La campagna dell'uva da tavola è da ritenersi chiusa. Un'annata fatta più da bassi che da alti, etichettata tra le peggiori degli ultimi anni. Le varietà senza semi sembrano essere state quelle più gradite, ma, in ogni caso, anche per queste i consumi non sono stati poi così vivaci.
"La mia campagna 2019 si è ufficialmente conclusa nei primissimi giorni successivi al Natale. Neanche le ultime quantità sono state apprezzate. Infatti, gli ultimi volumi, con i quali speravamo di poter quantomeno riparare i danni subiti durante tutta la raccolta, sono stati venduti a scarsi 0,70 €/kg, rispetto a 1,10-1,20 €/kg", spiega Michele Santacroce, un produttore di Casamassima (Bari), aggiungendo: "Su 40 ettari di uva Italia, il prezzo più alto, seppur per pochissimo tempo, non ha superato l'euro al kg, mentre quello più basso è stato di 0,70 €/kg"
"Anche le grandi realtà imprenditoriali pugliesi sembrano lamentarsi di questa stagione. Effettivamente, la campagna è stata una catastrofe. Per quanto mi riguarda, tralasciando gli ammortamenti per le strutture, non siamo riusciti a recuperare neanche le spese vive di conduzione, quali, ad esempio, i costi per operai, gasolio e utenze. Da un primo bilancio, quest'anno non abbiamo superato i 700mila euro di fatturato, rispetto a 1.200.000 euro degli anni scorsi".

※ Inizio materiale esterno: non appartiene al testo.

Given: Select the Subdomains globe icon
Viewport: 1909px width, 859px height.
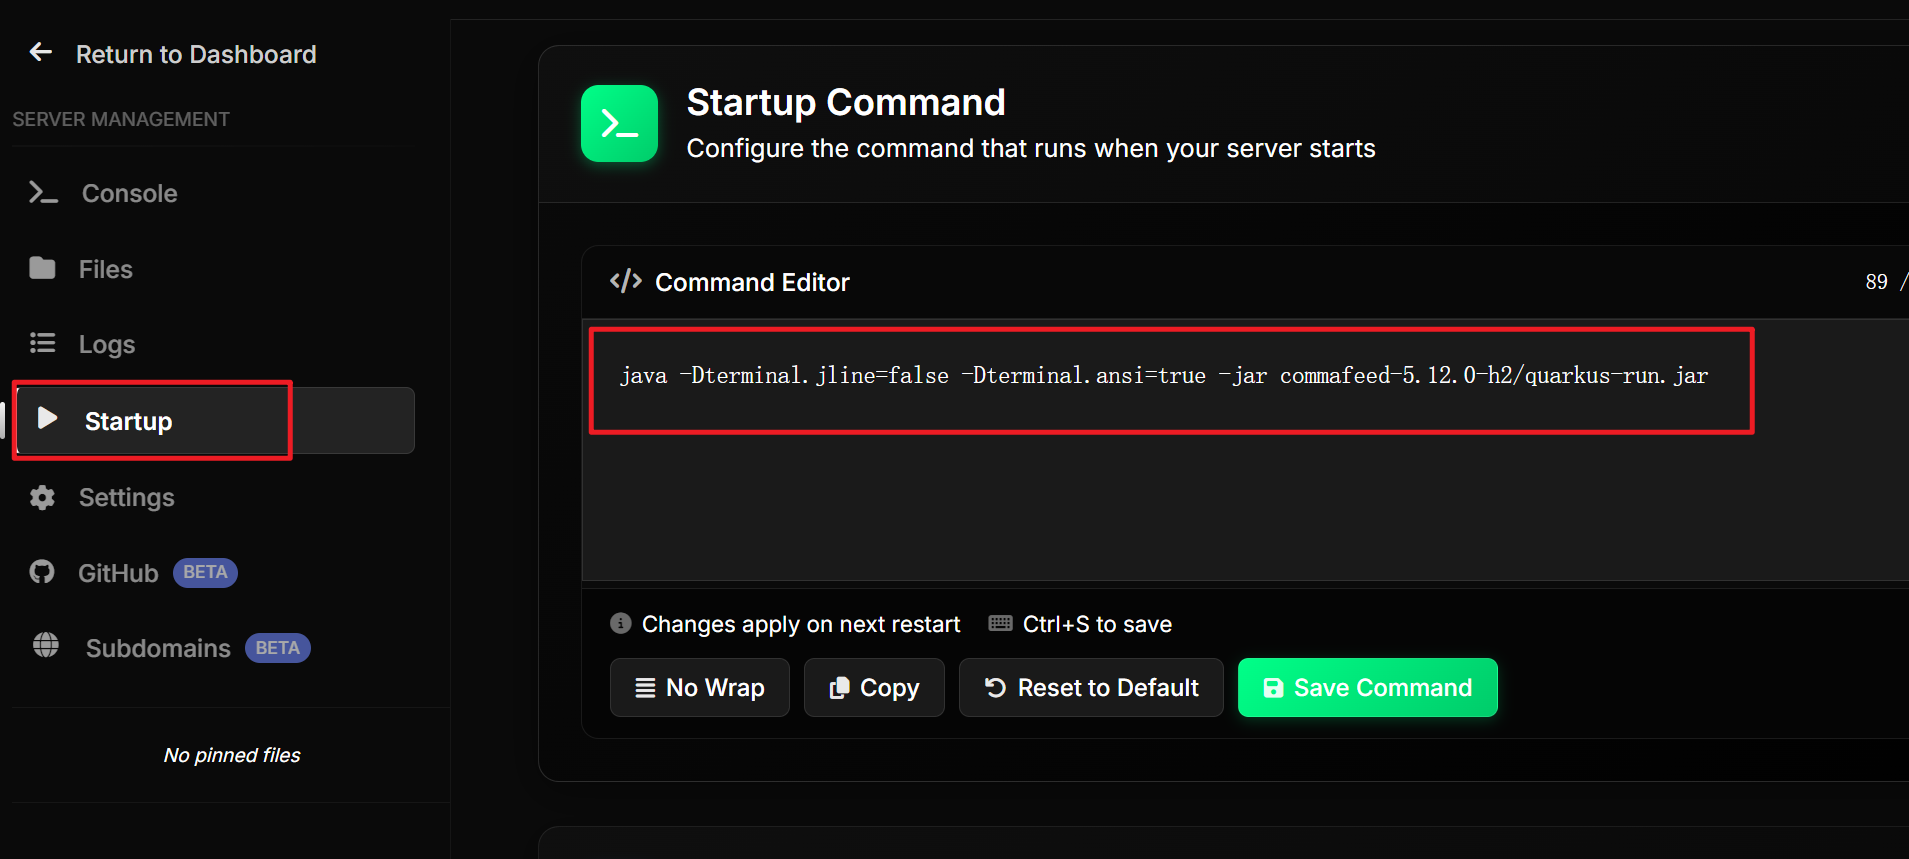Looking at the screenshot, I should (x=46, y=645).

"Il clima piuttosto caldo e secco ha ridotto i consumi, ma, nello stesso tempo, l'elevato grado di umidità ha favorito il marciume degli acini, provocando così ulteriori costi per l'azienda agricola e la presenza in campo delle operaie fino agli ultimi giorni di dicembre. Oltre al danno, anche la beffa. Sacrifici inutili di un intero anno".
"Si cerca di spingere i consumi su varietà seedless, ma chi come me ha un'azienda di alcune decide di ettari di varietà con semi, non può certamente cambiare da un anno all'altro il proprio catalogo varietale. Occorrono forti investimenti. Molti produttori, specie in campagne come queste, tutto pensano tranne che indebitarsi più di quanto non lo siano già".